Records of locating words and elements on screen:
○ ○ ○ ○ ○

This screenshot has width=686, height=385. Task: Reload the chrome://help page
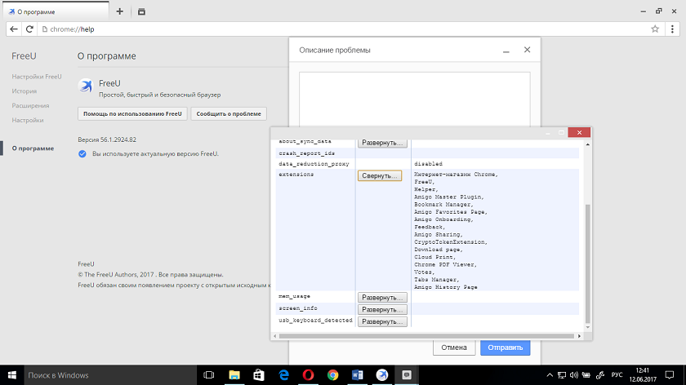(x=30, y=29)
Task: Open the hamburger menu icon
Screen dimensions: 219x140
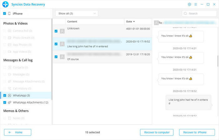Action: pos(196,4)
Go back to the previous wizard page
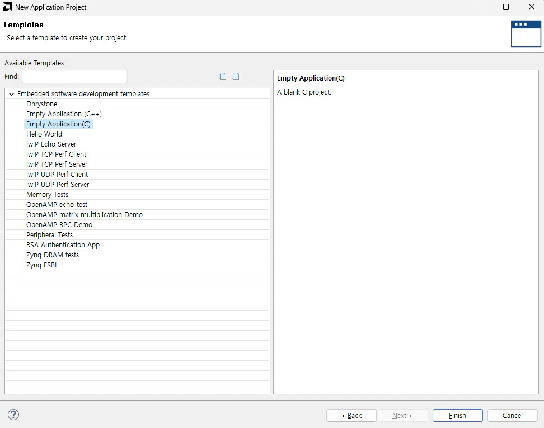Image resolution: width=544 pixels, height=428 pixels. pyautogui.click(x=351, y=415)
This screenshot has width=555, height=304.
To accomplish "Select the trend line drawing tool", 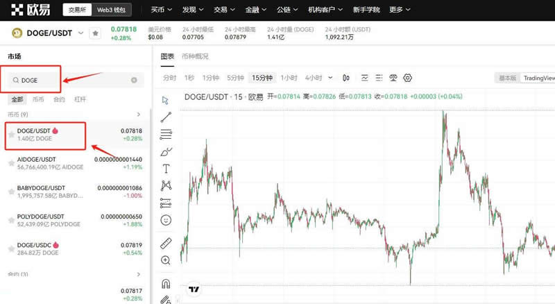I will [x=166, y=117].
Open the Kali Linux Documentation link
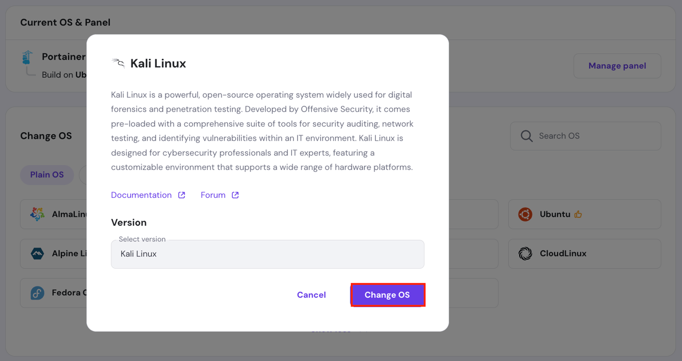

○ ○ ○ ○ ○

Goal: Turn everything from the start of the rows up to and including the line with "Action: pos(196,4)" into a numbered list, skipping any blank lines. Leave the pictures out.

Final result:
1. This screenshot has width=686, height=385. Task: Reload the chrome://help page
2. (x=30, y=29)
3. Task: Open the hamburger menu icon
4. Screen dimensions: 219x140
5. Action: pos(196,4)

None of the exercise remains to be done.